Drums. Dhols. Shankh. And slow, royal beats.
The Agnivanshi baraat wasn't wild - it was majestic.
Elephants adorned with silver ghungroos. Women holding lamps. Men in crimson safas. Rose petals raining down from balconies as Adwait rode Kaal - his silhouette fierce against the moonlight. One who saved him many times on Shuny Island.
Behind him - Martin, Vayu, Raghav, and every Agnivanshi walked in harmony, past and future fused into celebration.
Crowds gathered on rooftops to watch.
Social media was on fire.
"This is not a wedding. This is history."
The gates of Leela Rêve opened like destiny unfolding.
Golden mandap. Floating florals. A seven-tier chandelier swaying like it held seven vows.
Viren Ambani stood at the entrance - ready, proud - to welcome. But then he paused. A beat of confusion.
Who would perform the aarti?
And just then - the crowd parted.
Maya.
Draped in a Banarasi lehenga, her hair adorned in mogra, eyes lined with kohl and courage.
She stepped forward. No hesitation.
Held the thali. Lit the lamp. And circled it around Adwait - as if he was not just a groom, but a prophecy.
"Welcome home, Boss," she said softly, tears unshed in her voice. "For her. For us. For everything this world tried to break."
If the Agnivanshi palace had felt like legacy, this felt like a dream curated by the gods - but styled by a rebel bride.
The mandap wasn't a structure. It was a feeling.
A four-pillar canopy floated at the center of the garden - open to the sky, grounded in tradition, yet fiercely modern. Draped in handwoven zari silk in shades of deep rouge and ivory. No artificial symmetry, just artful chaos - like Ivikaa herself.
Instead of marigold overload, it was fresh mogra, wild roses, and hundred-year-old Rajnigandha blooms cascading like soft rebellion.
The floor was not carpeted - it was made of mirror mosaic, reflecting every step like a kaleidoscope of fate.
At the heart of the mandap burned a small havan kund - sacred fire flickering, waiting to witness vows that had been written long before this day.
Above, a chandelier of glass lotus petals, suspended like a floating promise.
The mandap was not designed for the world's approval - it was built for her.
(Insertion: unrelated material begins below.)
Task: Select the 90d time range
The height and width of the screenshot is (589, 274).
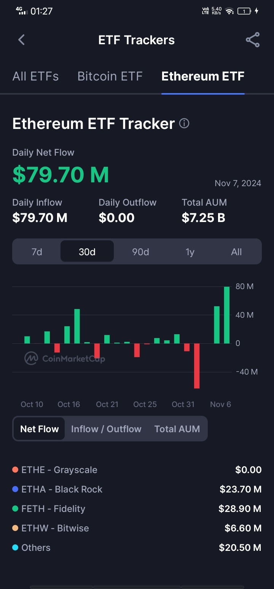Action: (140, 252)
For them.
And then - the crowd parted.
The chants had begun.
Soft shehnais played somewhere in the background, weaving into the rustle of silk, gold, and secrets.
Adwait stood at the far end, still in his turban and sherwani, hands behind his back, looking like the man every war had shaped and every love had softened.
And Ivikaa...
She walked in from the opposite end, in a lehenga that once told stories. Now, she was the story.
Ivikaa, radiant like dusk and defiance, stepped forward - but not alone.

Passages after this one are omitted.